In einem Interview vor der Niederlage gegen Nürnberg hat René Adler eine kluge Differenzierung vorgenommen als er meinte "Die Meisterschaft ist unser Ziel, aber nicht unser Anspruch". Man bekennt sich doch in der Mannschaft zu dem Ziel, möglichst alle Spiele zu gewinnen. Dann wird man auch Meister. Aber aus Erfahrung mit dem Medienmechanismen vertritt man das halt nicht so aggressiv nach außen und äussert es auch nicht als Anspruch.
Der Artikel rückt das halt einfach nur ins richtige Licht und ich würde soweit gehen zu sagen, auch der 3. Platz wäre in dieser Saison ein Erfolg.

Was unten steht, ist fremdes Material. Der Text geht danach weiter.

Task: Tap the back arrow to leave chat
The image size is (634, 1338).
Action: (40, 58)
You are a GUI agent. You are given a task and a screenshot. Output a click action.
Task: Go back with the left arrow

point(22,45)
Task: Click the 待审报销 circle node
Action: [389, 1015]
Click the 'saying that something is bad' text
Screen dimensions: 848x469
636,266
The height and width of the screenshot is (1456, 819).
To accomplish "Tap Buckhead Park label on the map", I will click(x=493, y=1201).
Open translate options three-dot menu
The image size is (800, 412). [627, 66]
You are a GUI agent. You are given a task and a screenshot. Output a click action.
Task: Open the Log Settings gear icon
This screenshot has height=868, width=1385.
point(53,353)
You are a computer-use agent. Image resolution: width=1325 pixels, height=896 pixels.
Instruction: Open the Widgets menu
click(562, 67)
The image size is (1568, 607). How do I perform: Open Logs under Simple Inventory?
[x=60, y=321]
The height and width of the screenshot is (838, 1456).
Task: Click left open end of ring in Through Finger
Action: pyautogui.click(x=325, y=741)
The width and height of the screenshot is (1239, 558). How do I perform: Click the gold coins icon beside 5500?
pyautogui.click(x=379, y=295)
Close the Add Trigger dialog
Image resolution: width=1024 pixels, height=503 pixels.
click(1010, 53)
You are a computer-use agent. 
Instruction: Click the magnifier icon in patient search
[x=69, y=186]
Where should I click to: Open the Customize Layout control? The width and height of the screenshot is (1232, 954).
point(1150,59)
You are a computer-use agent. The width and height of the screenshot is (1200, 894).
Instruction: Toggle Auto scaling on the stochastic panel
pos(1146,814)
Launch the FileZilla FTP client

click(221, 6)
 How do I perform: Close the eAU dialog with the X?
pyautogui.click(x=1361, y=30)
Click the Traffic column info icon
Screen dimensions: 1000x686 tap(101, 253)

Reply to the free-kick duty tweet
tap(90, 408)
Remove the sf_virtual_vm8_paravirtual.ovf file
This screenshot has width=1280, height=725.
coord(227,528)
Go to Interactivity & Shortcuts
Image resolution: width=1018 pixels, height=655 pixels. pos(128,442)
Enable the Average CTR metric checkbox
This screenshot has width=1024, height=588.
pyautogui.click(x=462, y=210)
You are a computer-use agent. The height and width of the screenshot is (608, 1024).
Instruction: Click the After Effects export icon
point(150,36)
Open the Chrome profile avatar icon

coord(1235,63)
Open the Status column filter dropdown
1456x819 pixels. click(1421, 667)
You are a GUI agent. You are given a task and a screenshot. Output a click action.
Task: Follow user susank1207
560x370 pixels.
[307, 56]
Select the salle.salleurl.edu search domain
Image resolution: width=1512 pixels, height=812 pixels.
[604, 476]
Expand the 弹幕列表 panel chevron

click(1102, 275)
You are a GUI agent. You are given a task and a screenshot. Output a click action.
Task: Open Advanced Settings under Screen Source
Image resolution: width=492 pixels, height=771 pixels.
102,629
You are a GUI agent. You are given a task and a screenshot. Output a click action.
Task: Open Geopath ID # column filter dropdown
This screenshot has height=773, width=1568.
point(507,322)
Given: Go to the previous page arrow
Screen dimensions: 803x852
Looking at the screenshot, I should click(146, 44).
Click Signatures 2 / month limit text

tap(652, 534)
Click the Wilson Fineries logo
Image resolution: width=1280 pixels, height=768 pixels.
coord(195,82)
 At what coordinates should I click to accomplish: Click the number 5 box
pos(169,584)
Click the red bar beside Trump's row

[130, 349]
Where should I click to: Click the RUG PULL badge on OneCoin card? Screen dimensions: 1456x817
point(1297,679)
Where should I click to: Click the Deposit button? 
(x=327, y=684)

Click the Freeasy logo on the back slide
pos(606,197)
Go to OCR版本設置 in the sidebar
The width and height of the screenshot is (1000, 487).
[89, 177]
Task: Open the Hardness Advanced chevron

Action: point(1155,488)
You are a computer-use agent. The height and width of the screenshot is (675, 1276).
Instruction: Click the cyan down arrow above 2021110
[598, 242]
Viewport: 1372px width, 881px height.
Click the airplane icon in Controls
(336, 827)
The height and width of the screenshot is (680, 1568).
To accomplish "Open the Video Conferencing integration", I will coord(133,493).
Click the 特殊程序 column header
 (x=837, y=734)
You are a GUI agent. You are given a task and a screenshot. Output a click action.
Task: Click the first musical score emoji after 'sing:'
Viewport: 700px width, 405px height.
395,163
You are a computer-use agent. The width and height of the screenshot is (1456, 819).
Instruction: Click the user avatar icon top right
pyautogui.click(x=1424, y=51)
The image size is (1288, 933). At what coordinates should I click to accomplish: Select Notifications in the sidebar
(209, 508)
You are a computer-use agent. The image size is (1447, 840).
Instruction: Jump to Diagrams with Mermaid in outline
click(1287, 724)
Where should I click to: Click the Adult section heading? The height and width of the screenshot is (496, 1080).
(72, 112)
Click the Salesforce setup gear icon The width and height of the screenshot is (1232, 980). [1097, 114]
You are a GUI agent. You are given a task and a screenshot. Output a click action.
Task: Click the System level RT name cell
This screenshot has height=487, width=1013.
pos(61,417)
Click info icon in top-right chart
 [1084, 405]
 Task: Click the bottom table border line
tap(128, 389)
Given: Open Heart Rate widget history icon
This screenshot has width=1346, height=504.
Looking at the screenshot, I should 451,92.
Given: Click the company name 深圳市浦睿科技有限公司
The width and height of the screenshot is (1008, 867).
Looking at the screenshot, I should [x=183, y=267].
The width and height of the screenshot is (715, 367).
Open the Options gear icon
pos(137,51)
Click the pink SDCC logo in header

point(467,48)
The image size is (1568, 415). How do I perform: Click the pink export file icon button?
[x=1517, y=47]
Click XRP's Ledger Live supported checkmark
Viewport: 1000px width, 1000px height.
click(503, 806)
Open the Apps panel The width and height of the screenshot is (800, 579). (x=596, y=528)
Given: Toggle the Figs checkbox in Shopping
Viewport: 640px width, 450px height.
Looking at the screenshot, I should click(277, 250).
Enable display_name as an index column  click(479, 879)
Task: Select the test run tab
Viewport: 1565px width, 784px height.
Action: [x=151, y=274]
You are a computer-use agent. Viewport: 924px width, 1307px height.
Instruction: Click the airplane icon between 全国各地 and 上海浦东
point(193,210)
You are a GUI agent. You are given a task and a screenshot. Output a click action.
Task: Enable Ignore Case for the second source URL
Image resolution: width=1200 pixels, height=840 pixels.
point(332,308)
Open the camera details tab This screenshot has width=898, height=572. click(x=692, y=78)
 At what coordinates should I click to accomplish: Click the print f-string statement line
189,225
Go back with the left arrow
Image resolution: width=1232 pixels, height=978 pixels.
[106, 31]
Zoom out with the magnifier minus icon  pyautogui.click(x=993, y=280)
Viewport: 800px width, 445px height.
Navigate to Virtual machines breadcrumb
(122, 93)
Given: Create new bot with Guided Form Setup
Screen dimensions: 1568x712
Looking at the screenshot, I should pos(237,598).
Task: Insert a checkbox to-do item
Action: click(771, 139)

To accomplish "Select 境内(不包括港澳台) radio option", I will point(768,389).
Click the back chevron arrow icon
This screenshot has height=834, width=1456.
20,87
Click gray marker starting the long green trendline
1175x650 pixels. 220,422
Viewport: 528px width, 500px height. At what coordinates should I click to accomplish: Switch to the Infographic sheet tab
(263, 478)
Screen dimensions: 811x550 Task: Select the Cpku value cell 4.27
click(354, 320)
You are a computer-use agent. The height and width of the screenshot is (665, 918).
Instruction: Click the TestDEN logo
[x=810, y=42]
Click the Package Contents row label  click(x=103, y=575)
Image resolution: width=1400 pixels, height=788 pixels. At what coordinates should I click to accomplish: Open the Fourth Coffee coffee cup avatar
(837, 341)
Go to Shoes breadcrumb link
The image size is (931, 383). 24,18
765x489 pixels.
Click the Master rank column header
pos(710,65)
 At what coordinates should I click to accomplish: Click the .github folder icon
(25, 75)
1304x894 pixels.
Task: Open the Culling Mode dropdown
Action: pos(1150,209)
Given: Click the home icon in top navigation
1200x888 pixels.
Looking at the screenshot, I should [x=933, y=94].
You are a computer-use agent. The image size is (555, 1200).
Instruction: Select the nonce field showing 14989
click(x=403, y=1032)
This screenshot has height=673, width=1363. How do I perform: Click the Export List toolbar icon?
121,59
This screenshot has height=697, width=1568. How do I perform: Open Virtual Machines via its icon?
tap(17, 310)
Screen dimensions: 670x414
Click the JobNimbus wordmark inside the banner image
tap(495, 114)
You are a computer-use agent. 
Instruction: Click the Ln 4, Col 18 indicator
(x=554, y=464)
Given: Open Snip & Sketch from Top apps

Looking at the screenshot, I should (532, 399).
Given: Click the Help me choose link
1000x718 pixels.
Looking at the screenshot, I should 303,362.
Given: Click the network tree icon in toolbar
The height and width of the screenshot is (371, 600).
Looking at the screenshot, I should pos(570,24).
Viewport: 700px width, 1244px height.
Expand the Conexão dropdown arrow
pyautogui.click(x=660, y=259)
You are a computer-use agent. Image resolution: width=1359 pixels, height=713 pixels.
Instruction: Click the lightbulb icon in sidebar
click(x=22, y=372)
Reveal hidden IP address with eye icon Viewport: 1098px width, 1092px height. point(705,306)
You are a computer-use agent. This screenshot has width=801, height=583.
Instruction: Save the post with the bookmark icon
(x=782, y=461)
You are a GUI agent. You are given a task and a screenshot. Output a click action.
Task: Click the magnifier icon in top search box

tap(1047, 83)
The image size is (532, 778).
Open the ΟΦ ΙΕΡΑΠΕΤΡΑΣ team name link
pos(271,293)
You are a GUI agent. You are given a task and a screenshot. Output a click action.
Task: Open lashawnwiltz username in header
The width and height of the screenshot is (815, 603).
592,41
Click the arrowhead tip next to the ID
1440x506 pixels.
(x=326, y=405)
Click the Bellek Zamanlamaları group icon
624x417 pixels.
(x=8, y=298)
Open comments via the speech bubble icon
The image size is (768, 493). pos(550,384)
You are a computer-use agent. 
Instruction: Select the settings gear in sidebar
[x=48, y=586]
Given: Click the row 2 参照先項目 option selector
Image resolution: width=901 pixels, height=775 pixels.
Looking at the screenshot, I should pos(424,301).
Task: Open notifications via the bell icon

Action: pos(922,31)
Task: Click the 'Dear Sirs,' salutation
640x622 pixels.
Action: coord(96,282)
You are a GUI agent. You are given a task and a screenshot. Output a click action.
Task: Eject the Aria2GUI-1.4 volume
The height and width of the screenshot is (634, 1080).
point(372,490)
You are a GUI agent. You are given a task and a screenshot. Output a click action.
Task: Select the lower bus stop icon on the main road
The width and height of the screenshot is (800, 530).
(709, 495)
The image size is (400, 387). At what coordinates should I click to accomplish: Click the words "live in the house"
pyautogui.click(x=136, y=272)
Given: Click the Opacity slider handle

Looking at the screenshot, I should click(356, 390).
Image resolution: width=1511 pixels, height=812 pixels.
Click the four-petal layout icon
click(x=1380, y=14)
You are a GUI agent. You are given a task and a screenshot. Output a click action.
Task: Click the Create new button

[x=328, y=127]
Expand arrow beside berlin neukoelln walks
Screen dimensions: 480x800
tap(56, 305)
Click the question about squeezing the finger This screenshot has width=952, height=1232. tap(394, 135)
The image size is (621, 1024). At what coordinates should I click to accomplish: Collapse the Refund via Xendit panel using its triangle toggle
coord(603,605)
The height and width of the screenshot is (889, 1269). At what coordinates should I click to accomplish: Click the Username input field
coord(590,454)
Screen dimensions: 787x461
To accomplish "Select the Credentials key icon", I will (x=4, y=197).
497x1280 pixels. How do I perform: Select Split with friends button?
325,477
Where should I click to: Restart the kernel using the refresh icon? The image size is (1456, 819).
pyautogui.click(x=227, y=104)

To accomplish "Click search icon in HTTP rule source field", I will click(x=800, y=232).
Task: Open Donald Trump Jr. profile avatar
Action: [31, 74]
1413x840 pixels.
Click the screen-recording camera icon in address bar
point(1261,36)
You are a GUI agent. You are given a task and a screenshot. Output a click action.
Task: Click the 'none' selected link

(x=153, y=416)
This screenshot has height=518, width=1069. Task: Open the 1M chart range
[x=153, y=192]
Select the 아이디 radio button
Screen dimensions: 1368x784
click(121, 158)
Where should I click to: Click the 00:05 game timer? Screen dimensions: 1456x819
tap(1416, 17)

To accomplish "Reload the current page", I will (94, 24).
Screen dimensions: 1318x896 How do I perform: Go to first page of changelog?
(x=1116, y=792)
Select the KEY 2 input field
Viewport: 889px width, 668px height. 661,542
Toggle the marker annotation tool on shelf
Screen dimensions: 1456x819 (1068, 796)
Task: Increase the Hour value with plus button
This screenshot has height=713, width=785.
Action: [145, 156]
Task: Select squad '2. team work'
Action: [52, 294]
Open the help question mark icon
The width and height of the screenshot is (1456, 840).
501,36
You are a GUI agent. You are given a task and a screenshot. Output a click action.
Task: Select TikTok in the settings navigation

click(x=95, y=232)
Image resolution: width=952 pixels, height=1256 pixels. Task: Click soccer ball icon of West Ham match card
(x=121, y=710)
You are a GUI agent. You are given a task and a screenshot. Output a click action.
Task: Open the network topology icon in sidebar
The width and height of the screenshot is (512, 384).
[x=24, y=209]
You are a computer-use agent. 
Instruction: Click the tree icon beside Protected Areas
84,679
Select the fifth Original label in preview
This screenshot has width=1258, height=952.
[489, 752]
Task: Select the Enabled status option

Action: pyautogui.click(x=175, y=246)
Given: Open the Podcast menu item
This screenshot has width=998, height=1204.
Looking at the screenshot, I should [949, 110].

"24 Mal war die Mannschaft von Bayer 04 Leverkusen ungeschlagen gewesen - ein neuer Rekord in der Bundesliga, europaweit hat das kein Erstligist in dieser Saison geschafft."
PSV Eindhoven war in der Eredivisie sogar 25 Mal ungeschlagen geblieben, bevor am vergangenen Samstag überraschend gegen Breda verloren wurde.
Ich finde, die Süddeutsche sollte den Anspruch haben, in ihren Artikeln korrekte Fakten zu liefern. Wenn solche Anfängerehler unterlaufen, kann man auf den übrigen Inhalt des Artikels auch verzichten, weil man sich fragt, was sich der Autor noch alles selbst ausgedacht hat.
Ich glaub auch, daß Schalke am Ende vor Leverkusen stehen wird. Für mich sind die schon länger, und spätestens seit ihrer derzeitigen Serie, der eigentliche Bayern-Rivale der Saison. Aber eine Zufallsmeisterschaft wie letzte Saison wird Magath nicht mehr gelingen, weil Bayern dieses Mal einen Vorsprung, einen Trainer und eine gefestigte Mannschaft hat.
hat 34 Spieltage und Bayer, Bayern und Schalke spielen noch gegeneinander bzw. gegen gute andere Teams wie Hamburg, Dortmund, Stuttgart, Bremen etc....
Insofern ist dieser Artikel ist ja gerade mal ne Wasserstandsmeldung und daher überflüssig wie ein Kropf...
Vor allem sollten wir nicht die Slowakei nicht unterschätzen!